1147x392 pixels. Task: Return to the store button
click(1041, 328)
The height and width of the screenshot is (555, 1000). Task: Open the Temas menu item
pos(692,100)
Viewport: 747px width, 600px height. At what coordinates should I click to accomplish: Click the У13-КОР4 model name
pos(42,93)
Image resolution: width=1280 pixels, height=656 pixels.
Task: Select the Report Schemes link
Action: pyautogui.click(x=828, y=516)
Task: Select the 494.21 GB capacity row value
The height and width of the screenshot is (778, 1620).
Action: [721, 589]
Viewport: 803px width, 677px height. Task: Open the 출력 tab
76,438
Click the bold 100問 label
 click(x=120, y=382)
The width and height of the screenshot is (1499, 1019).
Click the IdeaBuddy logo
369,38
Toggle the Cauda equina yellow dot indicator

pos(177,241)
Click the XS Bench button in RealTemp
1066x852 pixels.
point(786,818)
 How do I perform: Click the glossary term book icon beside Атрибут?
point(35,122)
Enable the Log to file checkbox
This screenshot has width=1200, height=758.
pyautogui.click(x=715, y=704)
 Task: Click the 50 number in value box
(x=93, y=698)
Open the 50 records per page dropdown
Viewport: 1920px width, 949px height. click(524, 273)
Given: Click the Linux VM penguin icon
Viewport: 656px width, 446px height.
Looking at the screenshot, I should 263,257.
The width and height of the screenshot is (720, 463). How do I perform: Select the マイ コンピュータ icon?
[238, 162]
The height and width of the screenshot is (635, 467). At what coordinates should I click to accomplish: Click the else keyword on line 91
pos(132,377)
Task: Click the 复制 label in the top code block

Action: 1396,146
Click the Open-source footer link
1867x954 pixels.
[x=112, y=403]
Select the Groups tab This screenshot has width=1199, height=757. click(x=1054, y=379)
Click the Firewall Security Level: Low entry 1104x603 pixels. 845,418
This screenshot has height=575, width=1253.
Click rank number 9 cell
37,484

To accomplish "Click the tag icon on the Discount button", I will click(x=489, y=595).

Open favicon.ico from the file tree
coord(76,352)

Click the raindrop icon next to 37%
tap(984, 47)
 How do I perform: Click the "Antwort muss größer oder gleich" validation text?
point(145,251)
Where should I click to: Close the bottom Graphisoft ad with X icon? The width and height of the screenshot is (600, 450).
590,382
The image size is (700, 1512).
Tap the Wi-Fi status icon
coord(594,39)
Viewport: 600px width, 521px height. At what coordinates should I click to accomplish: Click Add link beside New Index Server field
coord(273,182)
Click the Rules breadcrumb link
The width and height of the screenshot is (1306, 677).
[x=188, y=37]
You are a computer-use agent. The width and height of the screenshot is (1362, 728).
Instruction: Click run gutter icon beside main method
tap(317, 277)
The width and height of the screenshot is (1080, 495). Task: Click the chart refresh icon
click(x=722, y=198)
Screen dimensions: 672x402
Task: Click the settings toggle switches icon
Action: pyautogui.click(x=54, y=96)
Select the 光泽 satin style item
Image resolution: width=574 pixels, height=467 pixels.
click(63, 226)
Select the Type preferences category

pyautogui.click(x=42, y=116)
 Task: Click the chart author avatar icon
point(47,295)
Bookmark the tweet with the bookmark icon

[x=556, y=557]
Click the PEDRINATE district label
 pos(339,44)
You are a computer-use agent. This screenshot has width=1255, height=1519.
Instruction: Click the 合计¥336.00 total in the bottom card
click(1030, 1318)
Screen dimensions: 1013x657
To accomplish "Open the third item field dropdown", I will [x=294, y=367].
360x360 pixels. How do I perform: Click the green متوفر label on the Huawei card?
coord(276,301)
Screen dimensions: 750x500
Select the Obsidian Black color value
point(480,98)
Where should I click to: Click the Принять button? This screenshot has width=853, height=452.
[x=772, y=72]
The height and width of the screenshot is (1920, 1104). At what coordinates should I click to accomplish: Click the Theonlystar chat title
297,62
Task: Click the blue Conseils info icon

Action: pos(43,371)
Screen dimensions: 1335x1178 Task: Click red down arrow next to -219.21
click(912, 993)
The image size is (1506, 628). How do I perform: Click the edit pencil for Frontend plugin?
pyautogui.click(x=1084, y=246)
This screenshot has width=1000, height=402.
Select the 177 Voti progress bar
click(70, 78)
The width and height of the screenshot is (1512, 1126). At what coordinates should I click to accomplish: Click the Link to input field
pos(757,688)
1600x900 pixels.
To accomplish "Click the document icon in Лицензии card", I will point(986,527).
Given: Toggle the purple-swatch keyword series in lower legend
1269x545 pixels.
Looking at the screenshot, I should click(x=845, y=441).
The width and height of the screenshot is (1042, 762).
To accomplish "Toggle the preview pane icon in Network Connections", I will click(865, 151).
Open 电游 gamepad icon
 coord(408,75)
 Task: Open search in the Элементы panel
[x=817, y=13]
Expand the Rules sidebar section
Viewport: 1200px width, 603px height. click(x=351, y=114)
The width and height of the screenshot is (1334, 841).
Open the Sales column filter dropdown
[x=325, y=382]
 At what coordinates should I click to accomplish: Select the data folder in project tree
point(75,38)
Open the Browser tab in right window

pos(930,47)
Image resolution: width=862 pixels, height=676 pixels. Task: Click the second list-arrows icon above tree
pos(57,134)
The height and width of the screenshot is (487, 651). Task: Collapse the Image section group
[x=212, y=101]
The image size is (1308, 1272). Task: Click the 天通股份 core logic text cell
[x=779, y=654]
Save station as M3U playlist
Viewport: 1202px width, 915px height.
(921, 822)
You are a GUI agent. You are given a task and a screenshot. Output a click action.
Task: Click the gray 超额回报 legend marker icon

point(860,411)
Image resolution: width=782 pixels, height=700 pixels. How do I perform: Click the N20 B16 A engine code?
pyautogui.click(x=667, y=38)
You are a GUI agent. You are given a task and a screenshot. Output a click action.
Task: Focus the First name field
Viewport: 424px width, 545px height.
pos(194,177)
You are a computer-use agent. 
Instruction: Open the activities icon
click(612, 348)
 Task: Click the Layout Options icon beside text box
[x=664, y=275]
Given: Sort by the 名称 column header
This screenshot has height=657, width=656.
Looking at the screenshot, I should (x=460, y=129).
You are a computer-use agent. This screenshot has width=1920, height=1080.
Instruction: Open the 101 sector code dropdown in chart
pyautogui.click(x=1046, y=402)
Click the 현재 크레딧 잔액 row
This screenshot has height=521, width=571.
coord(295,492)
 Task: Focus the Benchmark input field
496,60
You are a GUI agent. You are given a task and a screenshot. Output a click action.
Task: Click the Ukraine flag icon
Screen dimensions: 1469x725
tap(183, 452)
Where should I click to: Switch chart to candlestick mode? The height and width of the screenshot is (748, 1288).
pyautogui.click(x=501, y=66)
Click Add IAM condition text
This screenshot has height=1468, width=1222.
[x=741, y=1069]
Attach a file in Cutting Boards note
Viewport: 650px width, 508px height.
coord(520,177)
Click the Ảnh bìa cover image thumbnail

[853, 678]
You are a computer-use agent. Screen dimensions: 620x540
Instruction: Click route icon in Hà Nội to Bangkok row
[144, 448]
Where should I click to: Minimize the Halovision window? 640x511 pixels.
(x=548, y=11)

ASSIGNMENT:
Write the whole listing out again. Keep every line exactly as it is.

ANSWER TO THIS PROBLEM:
1147x392 pixels. Task: Return to the store button
click(1041, 328)
The height and width of the screenshot is (555, 1000). Task: Open the Temas menu item
pos(692,100)
Viewport: 747px width, 600px height. At what coordinates should I click to accomplish: Click the У13-КОР4 model name
pos(42,93)
Image resolution: width=1280 pixels, height=656 pixels.
Task: Select the Report Schemes link
Action: pyautogui.click(x=828, y=516)
Task: Select the 494.21 GB capacity row value
The height and width of the screenshot is (778, 1620).
Action: [721, 589]
Viewport: 803px width, 677px height. Task: Open the 출력 tab
76,438
Click the bold 100問 label
 click(x=120, y=382)
The width and height of the screenshot is (1499, 1019).
Click the IdeaBuddy logo
369,38
Toggle the Cauda equina yellow dot indicator

pos(177,241)
Click the XS Bench button in RealTemp
1066x852 pixels.
point(786,818)
 How do I perform: Click the glossary term book icon beside Атрибут?
point(35,122)
Enable the Log to file checkbox
This screenshot has width=1200, height=758.
pyautogui.click(x=715, y=704)
 Task: Click the 50 number in value box
(x=93, y=698)
Open the 50 records per page dropdown
Viewport: 1920px width, 949px height. click(524, 273)
Given: Click the Linux VM penguin icon
Viewport: 656px width, 446px height.
Looking at the screenshot, I should 263,257.
The width and height of the screenshot is (720, 463). How do I perform: Select the マイ コンピュータ icon?
[238, 162]
The height and width of the screenshot is (635, 467). At what coordinates should I click to accomplish: Click the else keyword on line 91
pos(132,377)
Task: Click the 复制 label in the top code block

Action: 1396,146
Click the Open-source footer link
1867x954 pixels.
[x=112, y=403]
Select the Groups tab This screenshot has width=1199, height=757. click(x=1054, y=379)
Click the Firewall Security Level: Low entry 1104x603 pixels. 845,418
This screenshot has height=575, width=1253.
Click rank number 9 cell
37,484

To accomplish "Click the tag icon on the Discount button", I will click(x=489, y=595).

Open favicon.ico from the file tree
coord(76,352)

Click the raindrop icon next to 37%
tap(984, 47)
 How do I perform: Click the "Antwort muss größer oder gleich" validation text?
point(145,251)
Where should I click to: Close the bottom Graphisoft ad with X icon? The width and height of the screenshot is (600, 450).
590,382
The image size is (700, 1512).
Tap the Wi-Fi status icon
coord(594,39)
Viewport: 600px width, 521px height. At what coordinates should I click to accomplish: Click Add link beside New Index Server field
coord(273,182)
Click the Rules breadcrumb link
The width and height of the screenshot is (1306, 677).
[x=188, y=37]
You are a computer-use agent. The width and height of the screenshot is (1362, 728).
Instruction: Click run gutter icon beside main method
tap(317, 277)
The width and height of the screenshot is (1080, 495). Task: Click the chart refresh icon
click(x=722, y=198)
Screen dimensions: 672x402
Task: Click the settings toggle switches icon
Action: pyautogui.click(x=54, y=96)
Select the 光泽 satin style item
Image resolution: width=574 pixels, height=467 pixels.
click(63, 226)
Select the Type preferences category

pyautogui.click(x=42, y=116)
 Task: Click the chart author avatar icon
point(47,295)
Bookmark the tweet with the bookmark icon

[x=556, y=557]
Click the PEDRINATE district label
 pos(339,44)
You are a computer-use agent. This screenshot has width=1255, height=1519.
Instruction: Click the 合计¥336.00 total in the bottom card
click(1030, 1318)
Screen dimensions: 1013x657
To accomplish "Open the third item field dropdown", I will [x=294, y=367].
360x360 pixels. How do I perform: Click the green متوفر label on the Huawei card?
coord(276,301)
Screen dimensions: 750x500
Select the Obsidian Black color value
point(480,98)
Where should I click to: Click the Принять button? This screenshot has width=853, height=452.
[x=772, y=72]
The height and width of the screenshot is (1920, 1104). At what coordinates should I click to accomplish: Click the Theonlystar chat title
297,62
Task: Click the blue Conseils info icon

Action: pos(43,371)
Screen dimensions: 1335x1178 Task: Click red down arrow next to -219.21
click(912, 993)
The image size is (1506, 628). How do I perform: Click the edit pencil for Frontend plugin?
pyautogui.click(x=1084, y=246)
This screenshot has width=1000, height=402.
Select the 177 Voti progress bar
click(70, 78)
The width and height of the screenshot is (1512, 1126). At what coordinates should I click to accomplish: Click the Link to input field
pos(757,688)
1600x900 pixels.
To accomplish "Click the document icon in Лицензии card", I will point(986,527).
Given: Toggle the purple-swatch keyword series in lower legend
1269x545 pixels.
Looking at the screenshot, I should click(x=845, y=441).
The width and height of the screenshot is (1042, 762).
To accomplish "Toggle the preview pane icon in Network Connections", I will click(865, 151).
Open 电游 gamepad icon
 coord(408,75)
 Task: Open search in the Элементы panel
[x=817, y=13]
Expand the Rules sidebar section
Viewport: 1200px width, 603px height. click(x=351, y=114)
The width and height of the screenshot is (1334, 841).
Open the Sales column filter dropdown
[x=325, y=382]
 At what coordinates should I click to accomplish: Select the data folder in project tree
point(75,38)
Open the Browser tab in right window

pos(930,47)
Image resolution: width=862 pixels, height=676 pixels. Task: Click the second list-arrows icon above tree
pos(57,134)
The height and width of the screenshot is (487, 651). Task: Collapse the Image section group
[x=212, y=101]
The image size is (1308, 1272). Task: Click the 天通股份 core logic text cell
[x=779, y=654]
Save station as M3U playlist
Viewport: 1202px width, 915px height.
(921, 822)
You are a GUI agent. You are given a task and a screenshot. Output a click action.
Task: Click the gray 超额回报 legend marker icon

point(860,411)
Image resolution: width=782 pixels, height=700 pixels. How do I perform: Click the N20 B16 A engine code?
pyautogui.click(x=667, y=38)
You are a GUI agent. You are given a task and a screenshot. Output a click action.
Task: Focus the First name field
Viewport: 424px width, 545px height.
pos(194,177)
You are a computer-use agent. 
Instruction: Open the activities icon
click(612, 348)
 Task: Click the Layout Options icon beside text box
[x=664, y=275]
Given: Sort by the 名称 column header
This screenshot has height=657, width=656.
Looking at the screenshot, I should (x=460, y=129).
You are a computer-use agent. This screenshot has width=1920, height=1080.
Instruction: Open the 101 sector code dropdown in chart
pyautogui.click(x=1046, y=402)
Click the 현재 크레딧 잔액 row
This screenshot has height=521, width=571.
coord(295,492)
 Task: Focus the Benchmark input field
496,60
You are a GUI agent. You are given a task and a screenshot. Output a click action.
Task: Click the Ukraine flag icon
Screen dimensions: 1469x725
tap(183, 452)
Where should I click to: Switch chart to candlestick mode? The height and width of the screenshot is (748, 1288).
pyautogui.click(x=501, y=66)
Click Add IAM condition text
This screenshot has height=1468, width=1222.
[x=741, y=1069]
Attach a file in Cutting Boards note
Viewport: 650px width, 508px height.
coord(520,177)
Click the Ảnh bìa cover image thumbnail

[853, 678]
You are a computer-use agent. Screen dimensions: 620x540
Instruction: Click route icon in Hà Nội to Bangkok row
[144, 448]
Where should I click to: Minimize the Halovision window? 640x511 pixels.
(x=548, y=11)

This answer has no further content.